Customizing task resources#

You can customize the hardware environment in which your task code executes.

Depending on your needs, there are two different of ways to define and register tasks with their own custom hardware requirements:

  • Configuration in the @task decorator

  • Defining a PodTemplate

Using the @task decorator#

You can specify requests and limits on:

  • CPU number

  • GPU number

  • Memory size

  • Ephemeral storage size

See Customizing task resources for details.

Using PodTemplate#

If your needs are more complex, you can use Kubernetes-level configuration to constrain a task to only run on a specific machine type.

This requires that you coordinate with Union to set up the required machine types and node groups with the appropriate node assignment configuration (node selector labels, node affinities, taints, tolerations, etc.)

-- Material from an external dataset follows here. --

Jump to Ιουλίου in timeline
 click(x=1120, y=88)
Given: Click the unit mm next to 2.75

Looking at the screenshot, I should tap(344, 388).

In your task definition you then use a PodTemplate that that uses the matching node assignment configuration to make sure that the task will only be scheduled on the appropriate machine type.

pod_template and pod_template_name @task parameters#

The pod_template parameter can be used to supply a custom Kubernetes PodTemplate to the task. This can be used to define details about node selectors, affinity, tolerations, and other Kubernetes-specific settings.

The pod_template_name is a related parameter that can be used to specify the name of an already existing PodTemplate resource which will be used in this task.

For details see Configuring task pods with K8s PodTemplates⬀.

Accelerators#

If you specify GPUs, you can also specify the type of GPU to be used by setting the accelerator parameter. See Accelerators for more information.

Task-level monitoring#

You can also monitor the hardware resources used by a task. See Task-level monitoring for details.